EXTRACT PROVIDED:
↓↓↓

Human retinas were grown from scratch by biologists at Johns Hopkins University to determine how cells that allow people to see color develop.
The research lays the foundation for researchers to develop therapies for eye diseases such as color blindness and macular degeneration.
“Everything we examine looks like a normal developing eye, just growing in a dish,” said Robert Johnston, a developmental biologist at Johns Hopkins. “You have a model system that you can manipulate without studying humans directly.”
Johnston’s lab explores what happens in the womb to turn a developing cell into a specific type of cell, an aspect of human biology that is largely unknown.
Johnston and his team focused on the cells that allow people to see blue, red and green — the three cone photoreceptors in the human eye.
Previously the majority of vision research has been on mice and fish, neither of these species has the dynamic daytime and color vision of humans. So Johnston’s team had to create the human eyes they needed — with stem cells.
“Trichromatic color vision delineates us from most other mammals,” said lead author Kiara Eldred, a Johns Hopkins graduate student. “Our research is really trying to figure out what pathways these cells take to give us that special color vision.”

↑↑↑

ACTIVITY 1:
Return the section of the lab-grown retina article starting at "Johnston’s lab explores" and ending at "with stem cells.", copied verbatim.
ACTIVITY 2:
Carry the article on lab-grown human retinas forward, picking up after its last sentence.

Excerpts from a dataset
↓↓↓

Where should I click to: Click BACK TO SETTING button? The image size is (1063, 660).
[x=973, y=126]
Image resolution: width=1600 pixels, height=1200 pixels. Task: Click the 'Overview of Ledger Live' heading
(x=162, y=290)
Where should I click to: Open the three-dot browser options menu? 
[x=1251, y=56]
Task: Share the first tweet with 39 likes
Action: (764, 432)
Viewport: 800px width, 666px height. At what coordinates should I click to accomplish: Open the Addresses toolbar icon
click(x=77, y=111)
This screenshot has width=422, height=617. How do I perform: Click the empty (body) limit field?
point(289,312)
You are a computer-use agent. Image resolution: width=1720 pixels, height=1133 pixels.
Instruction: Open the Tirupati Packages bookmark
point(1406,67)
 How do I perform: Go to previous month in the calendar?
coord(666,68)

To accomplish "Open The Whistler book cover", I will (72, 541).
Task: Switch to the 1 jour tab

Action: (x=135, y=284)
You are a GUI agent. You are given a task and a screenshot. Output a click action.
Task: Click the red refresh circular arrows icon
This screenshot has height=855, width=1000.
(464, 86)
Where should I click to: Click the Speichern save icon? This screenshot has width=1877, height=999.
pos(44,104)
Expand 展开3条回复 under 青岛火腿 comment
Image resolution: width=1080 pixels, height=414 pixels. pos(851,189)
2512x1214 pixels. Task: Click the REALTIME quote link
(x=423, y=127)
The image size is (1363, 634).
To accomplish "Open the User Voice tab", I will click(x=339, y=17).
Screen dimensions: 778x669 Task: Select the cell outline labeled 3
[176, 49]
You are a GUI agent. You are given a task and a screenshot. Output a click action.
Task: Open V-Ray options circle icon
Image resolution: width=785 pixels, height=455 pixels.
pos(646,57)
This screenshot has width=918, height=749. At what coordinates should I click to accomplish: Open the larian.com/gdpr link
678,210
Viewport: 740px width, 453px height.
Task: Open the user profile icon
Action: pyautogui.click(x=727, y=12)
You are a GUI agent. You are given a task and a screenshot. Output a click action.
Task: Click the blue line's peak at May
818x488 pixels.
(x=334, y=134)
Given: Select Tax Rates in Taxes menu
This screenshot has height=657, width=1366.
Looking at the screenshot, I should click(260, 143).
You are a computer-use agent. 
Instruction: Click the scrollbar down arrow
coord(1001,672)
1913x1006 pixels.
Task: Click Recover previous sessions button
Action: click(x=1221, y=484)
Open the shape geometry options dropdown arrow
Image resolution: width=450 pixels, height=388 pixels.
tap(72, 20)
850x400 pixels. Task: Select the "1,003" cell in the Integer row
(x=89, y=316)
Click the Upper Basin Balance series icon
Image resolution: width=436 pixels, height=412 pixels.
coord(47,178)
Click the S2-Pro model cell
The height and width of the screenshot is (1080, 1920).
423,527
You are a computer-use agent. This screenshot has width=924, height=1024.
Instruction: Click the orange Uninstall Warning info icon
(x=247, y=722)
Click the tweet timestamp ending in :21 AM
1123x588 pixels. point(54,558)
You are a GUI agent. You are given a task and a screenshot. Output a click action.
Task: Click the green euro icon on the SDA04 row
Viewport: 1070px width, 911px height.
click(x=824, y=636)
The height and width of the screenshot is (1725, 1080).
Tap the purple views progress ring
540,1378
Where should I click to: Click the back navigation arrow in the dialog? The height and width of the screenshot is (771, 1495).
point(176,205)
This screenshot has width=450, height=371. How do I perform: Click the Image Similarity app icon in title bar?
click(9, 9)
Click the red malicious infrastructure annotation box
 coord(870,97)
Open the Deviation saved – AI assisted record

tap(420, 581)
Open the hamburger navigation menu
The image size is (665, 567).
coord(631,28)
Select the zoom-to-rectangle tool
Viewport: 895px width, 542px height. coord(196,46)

↑↑↑

YOUR RESPONSE 1:
Johnston’s lab explores what happens in the womb to turn a developing cell into a specific type of cell, an aspect of human biology that is largely unknown.
Johnston and his team focused on the cells that allow people to see blue, red and green — the three cone photoreceptors in the human eye.
Previously the majority of vision research has been on mice and fish, neither of these species has the dynamic daytime and color vision of humans. So Johnston’s team had to create the human eyes they needed — with stem cells.

YOUR RESPONSE 2:
Over several months, as the cells grew in the lab and became full-blown retinas, the team found the blue-detecting cells materialized first, followed by the red- and green-detecting ones. They found the key to the molecular switch was the ebb and flow of thyroid hormone. Important to note is the level of this hormone wasn’t controlled by the thyroid gland, which of course isn’t in the dish, but entirely by the eye itself.
“What’s exciting about this is our work establishes human organoids as a model system to study mechanisms of human development,” Johnston said. “What’s really pushing the limit here is that these organoids take nine months to develop just like a human baby. So what we’re really studying is fetal development.”
This groundbreaking work can lead to all sorts of applications is the vision deficiency arena.